Atypical femur fractures (AFFs) associated with prolonged bisphosphonate therapy have specific major criteria defined by the ASBMR. These include a location anywhere from just distal to the lesser trochanter to just proximal to the supracondylar flare, transverse or short oblique orientation, non-comminuted (or minimally comminuted), and originating at the lateral cortex with localized periosteal or endosteal thickening ('beaking').

Question 5519

Topic: 2. Trauma

Which of the following describes the correct vascular anatomy and blood supply of the scaphoid, predisposing its proximal pole to avascular necrosis following fracture?

. The primary blood supply enters at the dorsal ridge and supplies the proximal pole via retrograde flow.
. The primary blood supply enters the proximal pole directly from the anterior interosseous artery.
. The primary blood supply enters the volar tubercle and supplies the bone via antegrade flow.
. The ulnar artery provides the dominant supply to the proximal pole via the deep palmar arch.
. The dorsal carpal branch of the radial artery enters the proximal pole directly.

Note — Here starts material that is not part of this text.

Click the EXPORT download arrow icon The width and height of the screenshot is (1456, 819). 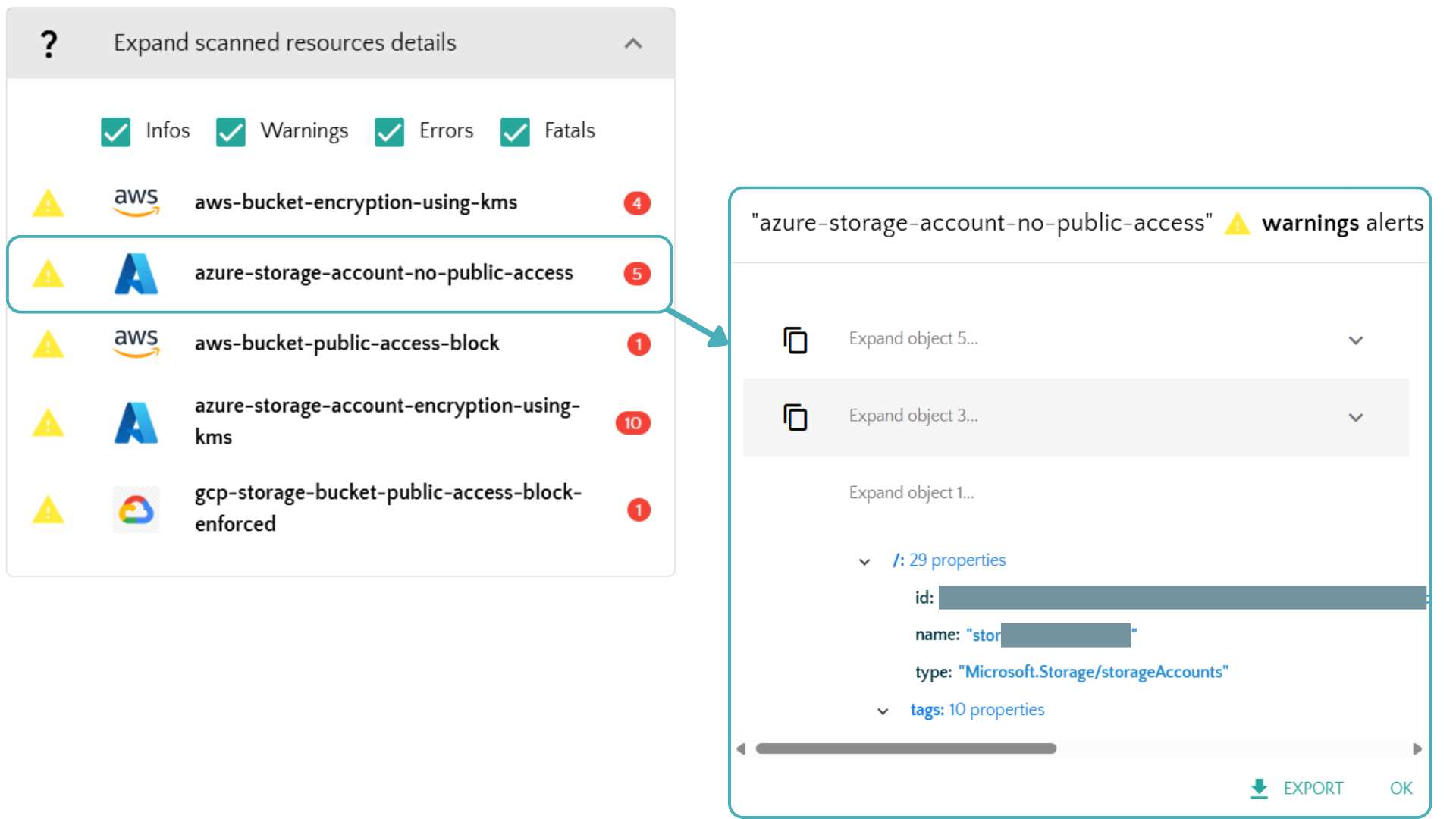[x=1259, y=789]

Correct Answer & Explanation

. The primary blood supply enters at the dorsal ridge and supplies the proximal pole via retrograde flow.


Explanation

The major blood supply to the scaphoid (70-80%) comes from branches of the radial artery that enter the bone via the dorsal ridge (near the waist) and perfuse the proximal pole in a retrograde fashion. Because of this retrograde flow, fractures at the waist or proximal pole can disrupt the blood supply to the proximal fragment, greatly increasing the risk of avascular necrosis and nonunion.

Question 5520

Topic: Pelvic & Acetabular Trauma
In the Young-Burgess classification, an anteroposterior compression Type II (APC-II) pelvic ring injury is characterized by a symphyseal diastasis or longitudinal rami fractures and widening of the sacroiliac joint. Which of the following best describes the status of the posterior pelvic ligaments in an APC-II injury?
. Both anterior and posterior sacroiliac ligaments are ruptured
. Anterior sacroiliac ligaments are ruptured, while the posterior sacroiliac ligaments remain intact
. Both anterior and posterior sacroiliac ligaments are intact
. Sacrospinous ligaments are intact, but sacrotuberous ligaments are ruptured
. Posterior sacroiliac ligaments are ruptured, while the anterior sacroiliac ligaments remain intact

Correct Answer & Explanation

. Anterior sacroiliac ligaments are ruptured, while the posterior sacroiliac ligaments remain intact


Explanation

An APC-II injury involves disruption of the symphysis pubis (or vertical rami fractures) along with widening of the anterior sacroiliac joint. This anterior widening signifies rupture of the anterior sacroiliac ligaments and the sacrotuberous/sacrospinous ligaments, but the posterior sacroiliac ligaments remain intact. Because the strong posterior SI ligaments are intact, the pelvis is rotationally unstable but vertically stable. An APC-III injury occurs when the posterior SI ligaments also rupture, leading to global instability.